On 30 September 2001, the Guna constituency fell vacant due to the death of Scindia's father, the sitting MP Madhavrao Scindia, in an aeroplane crash in Uttar Pradesh. On 18 December, he formally joined the INC and pledged to uphold the "secular, liberal and social justice values" of his father.

On 24 February, he won the by-election in Guna, defeating his nearest rival, Desh Raj Singh Yadav of the BJP, by a margin of approximately 450,000 votes. He was re-elected in May 2004, and was introduced to the Union Council of Ministers in 2007 as Minister of State for Communications and Information Technology. He was then re-elected in 2009 for a third consecutive term and became Minister of State for Commerce and Industry.

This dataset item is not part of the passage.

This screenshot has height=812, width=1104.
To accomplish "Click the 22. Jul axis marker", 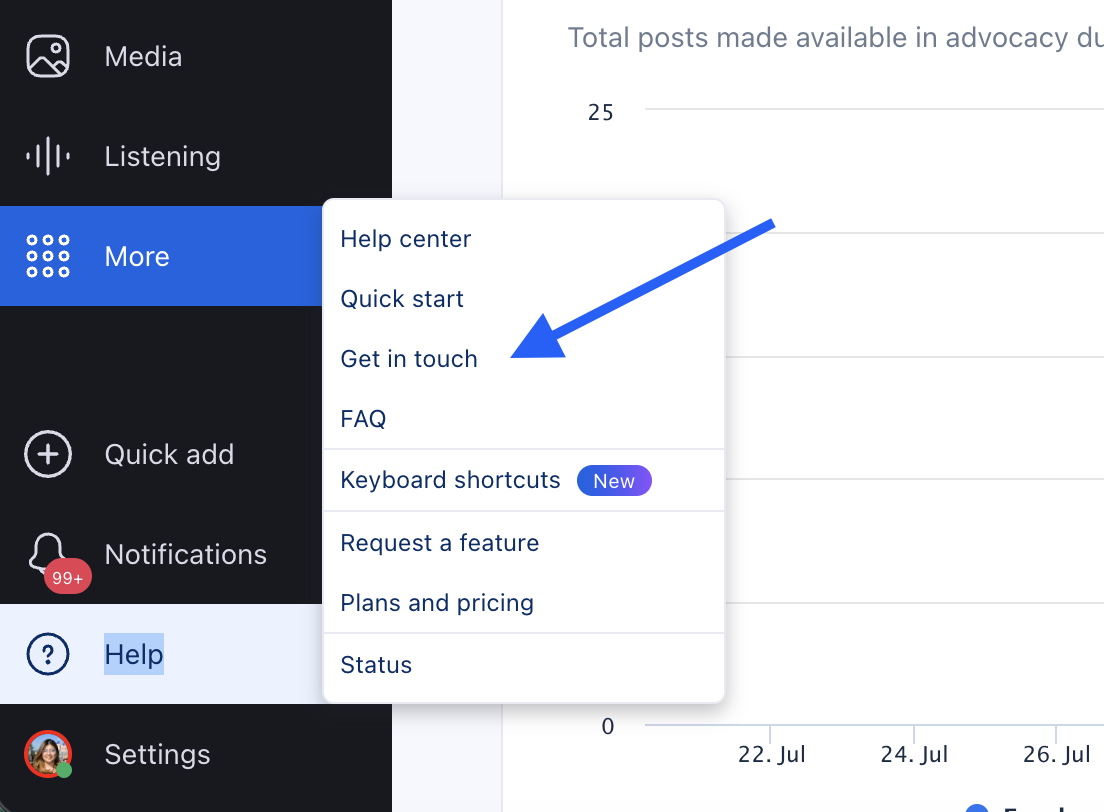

He was appointed Minister of State for Communication in 2007 later as minister of state independent charge for Power in a cabinet reshuffle which drafted a number of younger politicians into the Indian cabinet, including two other scions of princely families, R. P. N. Singh and Jitendra Singh.

He was among the richest ministers in the UPA government with assets valued at including investments in Indian and foreign securities worth over ₹16 crore and jewellery worth over ₹5.7 crore. In 2010, he filed a legal claim to be the sole inheritor of the property belonging to his late father worth ₹20000 crore, however this was challenged in court by his aunts.

He was tasked by the Indian Planning Commission with preventing a repetition of the July 2012 India blackout, the largest power outage in history, which affected over 620 million people (about 9% of the world population). In May 2013, he claimed that checks and balances had been put in place to prevent any recurrence of grid collapse and that India would have the world's largest integrated grid by January 2014.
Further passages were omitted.